SOURCE RECORDS:

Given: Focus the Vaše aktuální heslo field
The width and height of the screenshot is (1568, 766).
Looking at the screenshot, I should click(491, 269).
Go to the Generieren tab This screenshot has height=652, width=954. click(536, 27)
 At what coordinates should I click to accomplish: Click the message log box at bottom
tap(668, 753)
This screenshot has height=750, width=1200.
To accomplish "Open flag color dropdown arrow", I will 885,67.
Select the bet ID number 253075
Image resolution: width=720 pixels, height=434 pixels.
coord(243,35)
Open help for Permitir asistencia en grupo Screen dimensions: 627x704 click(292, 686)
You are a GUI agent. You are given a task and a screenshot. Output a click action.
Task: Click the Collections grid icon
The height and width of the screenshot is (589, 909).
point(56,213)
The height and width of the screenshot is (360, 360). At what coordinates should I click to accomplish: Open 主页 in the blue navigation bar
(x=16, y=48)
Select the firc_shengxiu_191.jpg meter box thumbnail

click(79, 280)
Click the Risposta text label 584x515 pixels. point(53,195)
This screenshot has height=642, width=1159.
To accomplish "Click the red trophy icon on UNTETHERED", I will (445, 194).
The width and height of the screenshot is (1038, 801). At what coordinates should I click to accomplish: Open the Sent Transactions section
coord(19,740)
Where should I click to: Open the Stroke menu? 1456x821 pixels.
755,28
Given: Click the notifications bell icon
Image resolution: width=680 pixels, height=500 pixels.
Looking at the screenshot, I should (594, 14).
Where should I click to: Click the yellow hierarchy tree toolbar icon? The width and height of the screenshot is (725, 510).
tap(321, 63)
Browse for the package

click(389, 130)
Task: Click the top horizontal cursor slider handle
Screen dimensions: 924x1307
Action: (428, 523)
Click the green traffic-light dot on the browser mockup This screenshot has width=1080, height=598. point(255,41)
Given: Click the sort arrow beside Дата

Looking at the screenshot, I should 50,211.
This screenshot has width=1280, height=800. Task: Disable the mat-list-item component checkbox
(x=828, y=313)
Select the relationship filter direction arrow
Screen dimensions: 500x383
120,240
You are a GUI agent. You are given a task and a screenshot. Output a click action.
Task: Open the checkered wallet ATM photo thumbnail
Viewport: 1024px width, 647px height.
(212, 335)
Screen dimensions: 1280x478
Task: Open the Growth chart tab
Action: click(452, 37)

EXERCISE DETAILS:
The data above is to be returned exactly, with nothing altered.

EXERCISE OUTPUT:
Given: Focus the Vaše aktuální heslo field
The width and height of the screenshot is (1568, 766).
Looking at the screenshot, I should click(491, 269).
Go to the Generieren tab This screenshot has height=652, width=954. click(536, 27)
 At what coordinates should I click to accomplish: Click the message log box at bottom
tap(668, 753)
This screenshot has height=750, width=1200.
To accomplish "Open flag color dropdown arrow", I will 885,67.
Select the bet ID number 253075
Image resolution: width=720 pixels, height=434 pixels.
coord(243,35)
Open help for Permitir asistencia en grupo Screen dimensions: 627x704 click(292, 686)
You are a GUI agent. You are given a task and a screenshot. Output a click action.
Task: Click the Collections grid icon
The height and width of the screenshot is (589, 909).
point(56,213)
The height and width of the screenshot is (360, 360). At what coordinates should I click to accomplish: Open 主页 in the blue navigation bar
(x=16, y=48)
Select the firc_shengxiu_191.jpg meter box thumbnail

click(79, 280)
Click the Risposta text label 584x515 pixels. point(53,195)
This screenshot has height=642, width=1159.
To accomplish "Click the red trophy icon on UNTETHERED", I will (445, 194).
The width and height of the screenshot is (1038, 801). At what coordinates should I click to accomplish: Open the Sent Transactions section
coord(19,740)
Where should I click to: Open the Stroke menu? 1456x821 pixels.
755,28
Given: Click the notifications bell icon
Image resolution: width=680 pixels, height=500 pixels.
Looking at the screenshot, I should (594, 14).
Where should I click to: Click the yellow hierarchy tree toolbar icon? The width and height of the screenshot is (725, 510).
tap(321, 63)
Browse for the package

click(389, 130)
Task: Click the top horizontal cursor slider handle
Screen dimensions: 924x1307
Action: (428, 523)
Click the green traffic-light dot on the browser mockup This screenshot has width=1080, height=598. point(255,41)
Given: Click the sort arrow beside Дата

Looking at the screenshot, I should 50,211.
This screenshot has width=1280, height=800. Task: Disable the mat-list-item component checkbox
(x=828, y=313)
Select the relationship filter direction arrow
Screen dimensions: 500x383
120,240
You are a GUI agent. You are given a task and a screenshot. Output a click action.
Task: Open the checkered wallet ATM photo thumbnail
Viewport: 1024px width, 647px height.
(212, 335)
Screen dimensions: 1280x478
Task: Open the Growth chart tab
Action: click(452, 37)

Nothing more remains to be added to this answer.